After new rounds with both Rikshospitalet and Haukeland I have reached a decision. Rikshospitalet asked if I was willing to be operated at Haukeland within 6 – 12 months. For several reasons, I declined to that very tempting offer. Given my situation, I need a solution quick, but Haukeland could not meet my first priority demand. And that is to get the Advanced Bionics Implant (see link in my Blogroll on the right side of this Blog). Apparently Haukeland only offers the Austrian “MedEl” or the Australian “Cochlear”, while Rikshospitalet also has recently started offering Advanced Bionics to their patients.

To me the prospect of (among many other advantages and future possibilities) being able to listen to music with 120 frequency bands as opposed to the “regular” 22 frequency bands the number one reason. Other reasons to decline the offer on going to Haukeland and get the thing done ASAP is the fact that all follow-up afterwards has to happen in Bergen where Haukeland is situated. Being the proud father of  a 7 year old boy, that will present some practical problems during that period of up to one year.
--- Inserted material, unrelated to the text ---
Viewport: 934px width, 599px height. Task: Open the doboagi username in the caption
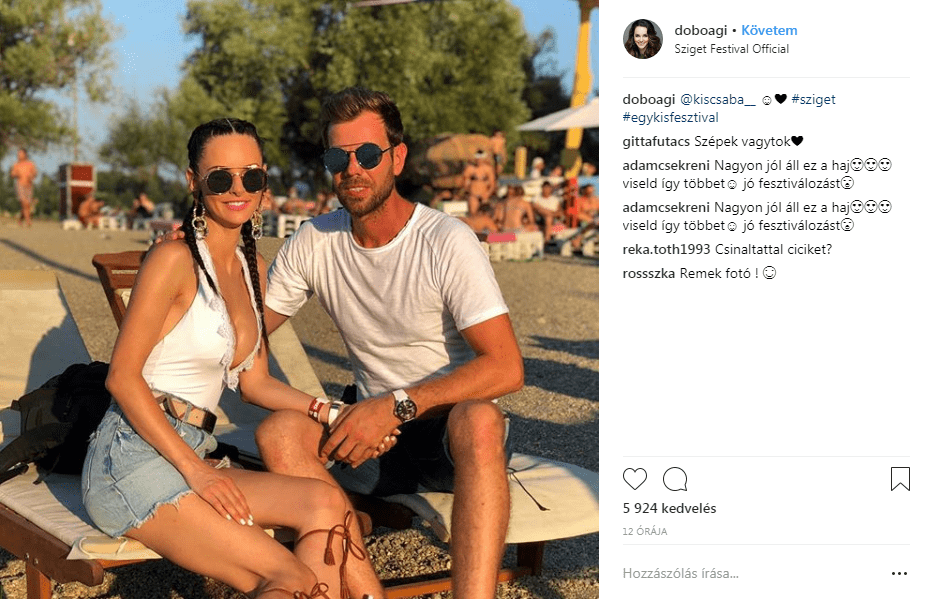click(x=649, y=99)
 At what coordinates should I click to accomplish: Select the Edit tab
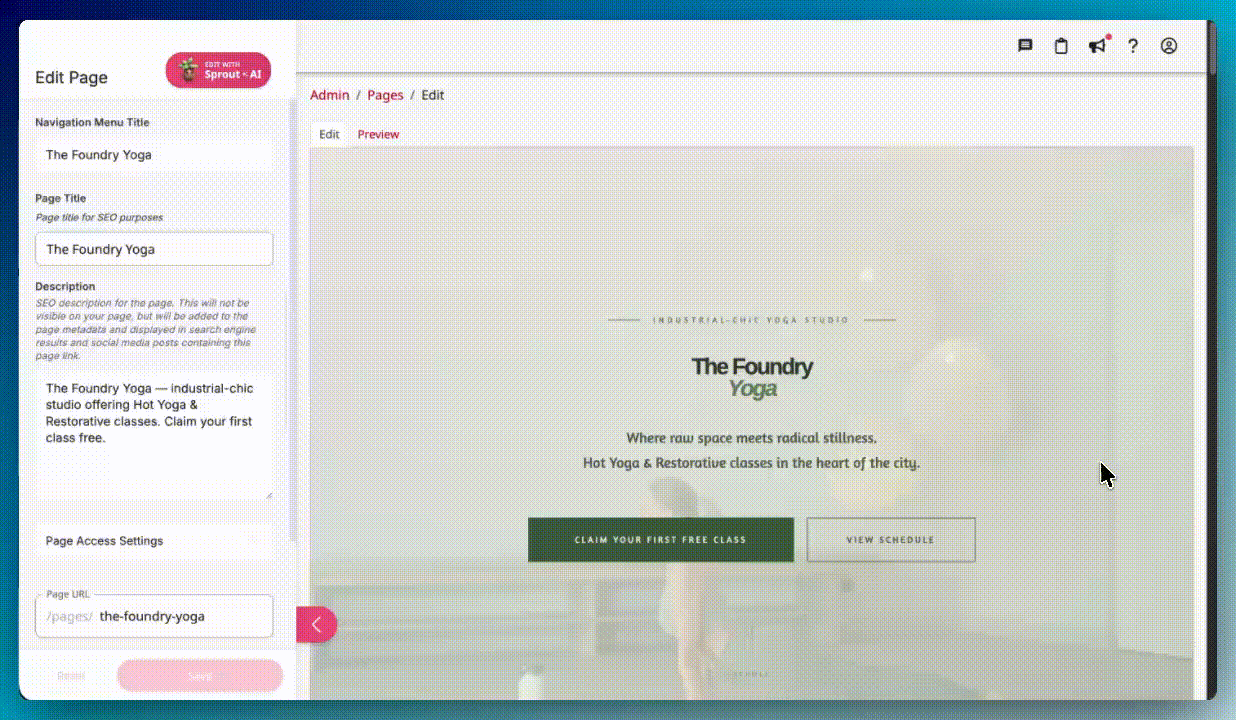point(329,134)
I got in touch with the right people at Rikshospitalet, finally, and I even spoke to them face to face in their office, so now I know who to contact, where to visit them and the communications has been established and a lot of uncertainty has been eliminated.

Now I know a lot more about the future years. I am currently at abouth the 100th person on the list to be operated, and Rikshospitalet operates about 2 patients a week. I will have to be patient (pun intended :-)  ).

At the time I managed to establish communications witht the right people at Rikshopitalet; I also had found out about a government-funded foundation that has been established to finance people (like myself) who could be working, but needs healthcare-services today rather than later. The Foundation is called “Raskere i jobb” (”Faster back to work”) and hasn’t been fully implementet as of yet. It’s a current ongoing process of setting up rules for the foundation as well as getting the funds released to the various hospitals. I don’t think the money can be used in a foreign country, but maybe??? I will have to investigate more and get back to that.

I asked Rikshospitalet that they considered my name in regards to those extraordinary funds, and that I also be considered for a simultanous bilateral (on both ears at the same time) CI-operation. I will write more about the 1 versus 2 CI-implants at a later time and why I’m willing to do it. They have answered and told me they will get back to me.

I expect to have to fight for getting bilateral CI-implants as the consensus today is to operate only one implant at the time. Bilateral CI-implants has only been given as part of research to understant the difference between unilateral and bilateral CI-implants. I have yet to se any real scientific works about that subject, but as a hearing-aid user, I frequently had to turn off one of mye hearing aids, making me an temporarily unilateral hearing aid user being deaf on the other ear. I KNOW THE DIFFERENCE and I will advocate that difference even through my lawyer at HLF Norway if need be! (she is a lawyer for all hard-of-hearing and near-deaf in Norway)

CI-nagging round 2 (actually it’s more like round 5 or 6)

OK, the health care bureaucracy in Norway is fucked up in many ways. I have to live with that, and I have to deal with it.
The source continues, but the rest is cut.